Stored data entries
▼

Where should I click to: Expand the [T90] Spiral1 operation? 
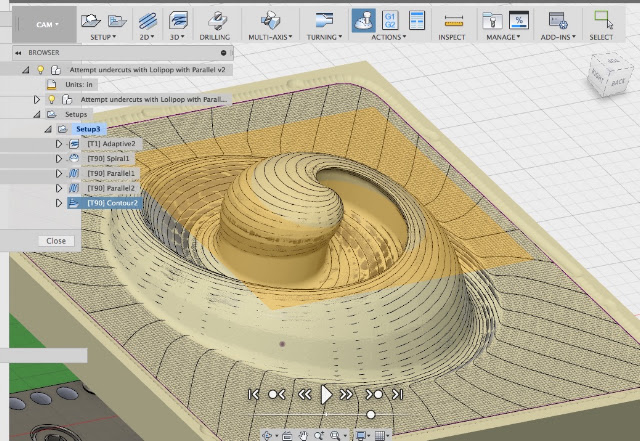pyautogui.click(x=59, y=158)
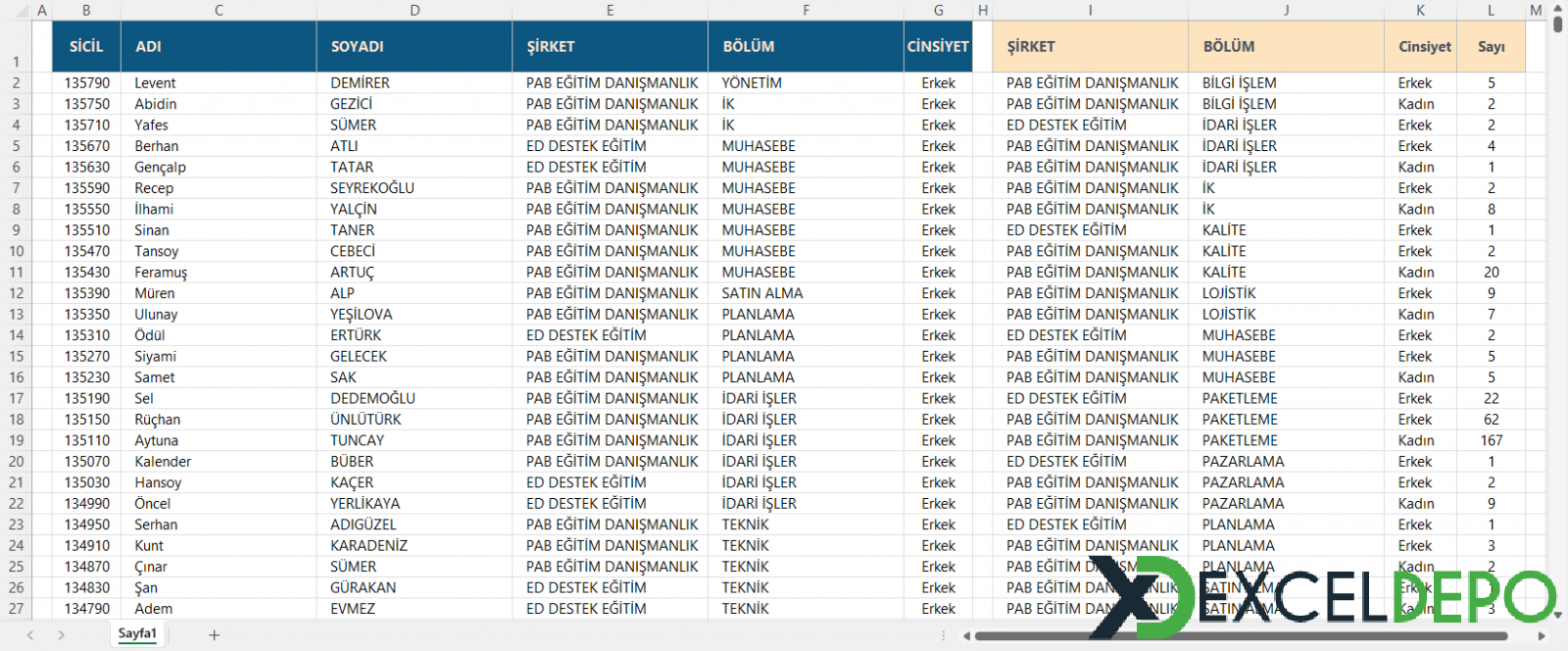Screen dimensions: 1568x651
Task: Select row 14 header
Action: [16, 335]
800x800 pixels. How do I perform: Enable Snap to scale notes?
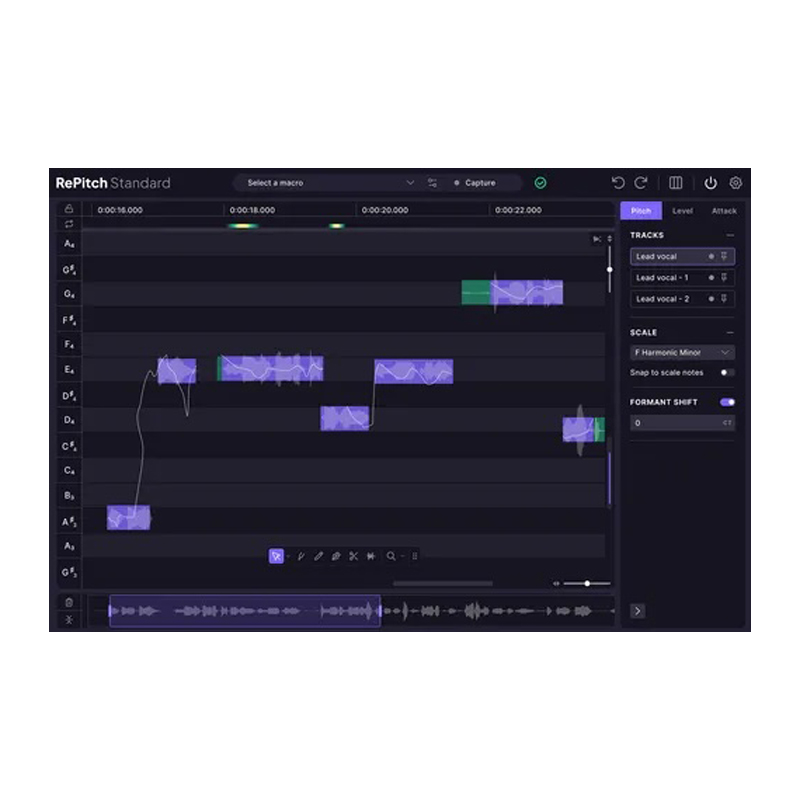pyautogui.click(x=727, y=373)
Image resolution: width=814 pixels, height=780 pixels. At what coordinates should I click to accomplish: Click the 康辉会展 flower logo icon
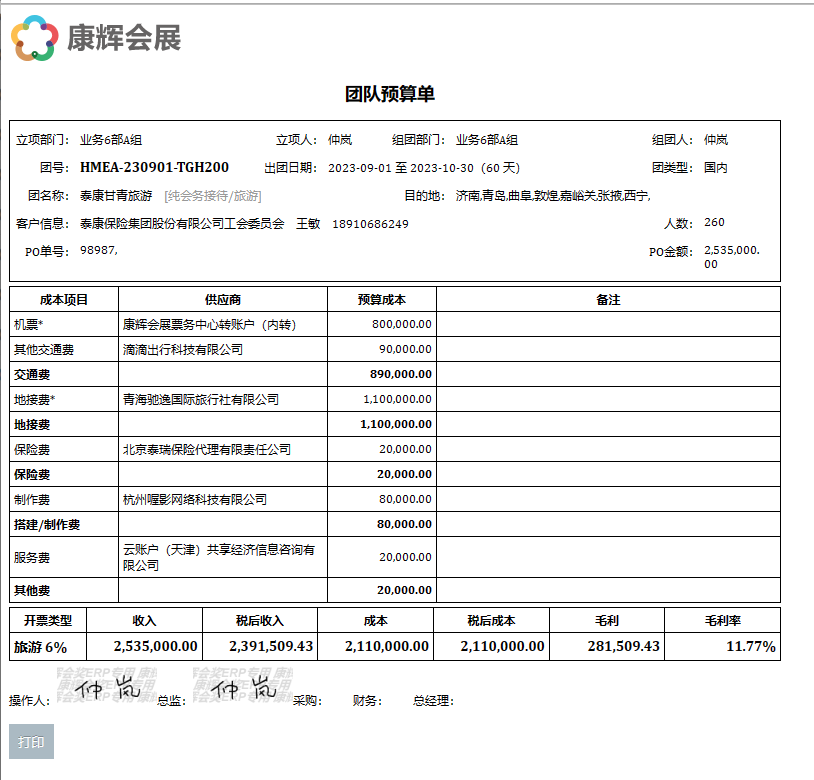point(35,38)
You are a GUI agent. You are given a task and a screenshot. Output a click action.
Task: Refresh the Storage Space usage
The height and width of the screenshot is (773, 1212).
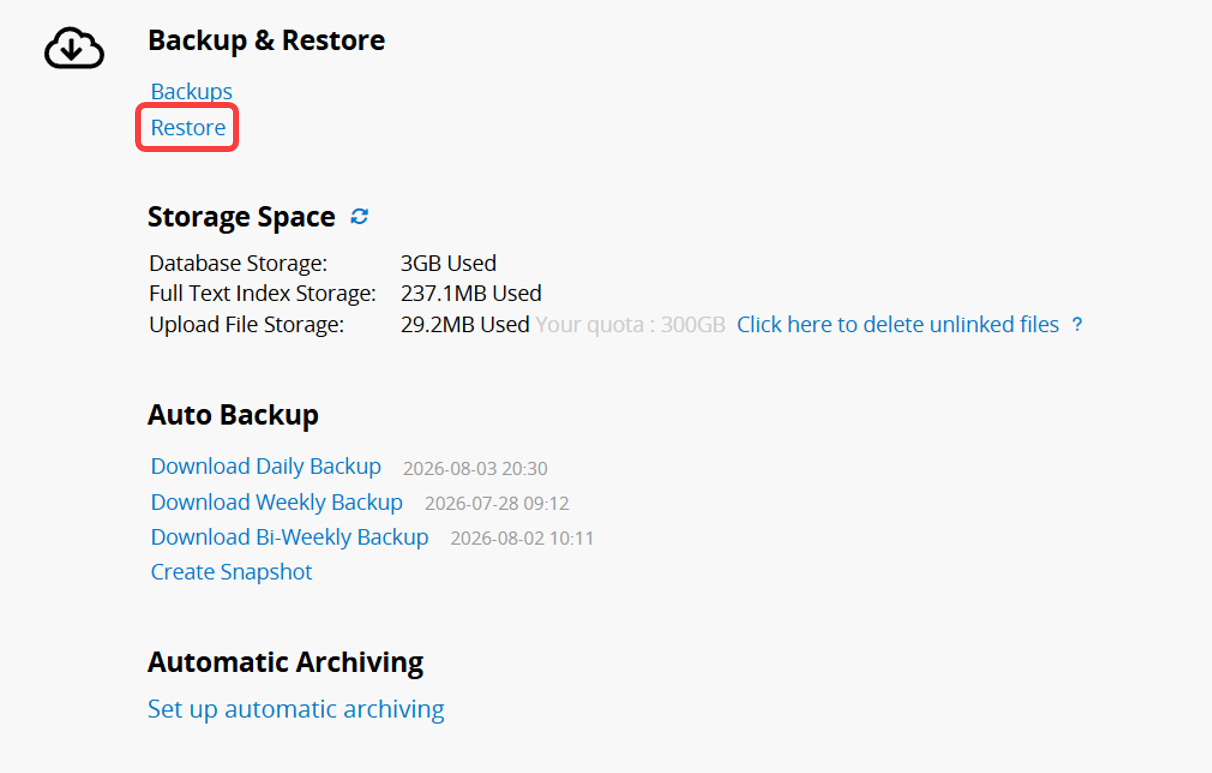pyautogui.click(x=360, y=216)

▲

What the exercise asks
Where an image appears in the data, skip it, and return the rest verbatim.

Answer space
Where should I click to: Expand the [T90] Spiral1 operation? 
pyautogui.click(x=59, y=158)
Screen dimensions: 1568x651
Task: Select row 14 header
Action: [16, 335]
800x800 pixels. How do I perform: Enable Snap to scale notes?
pyautogui.click(x=727, y=373)
Image resolution: width=814 pixels, height=780 pixels. At what coordinates should I click to accomplish: Click the 康辉会展 flower logo icon
point(35,38)
You are a GUI agent. You are given a task and a screenshot. Output a click action.
Task: Refresh the Storage Space usage
The height and width of the screenshot is (773, 1212).
pyautogui.click(x=360, y=216)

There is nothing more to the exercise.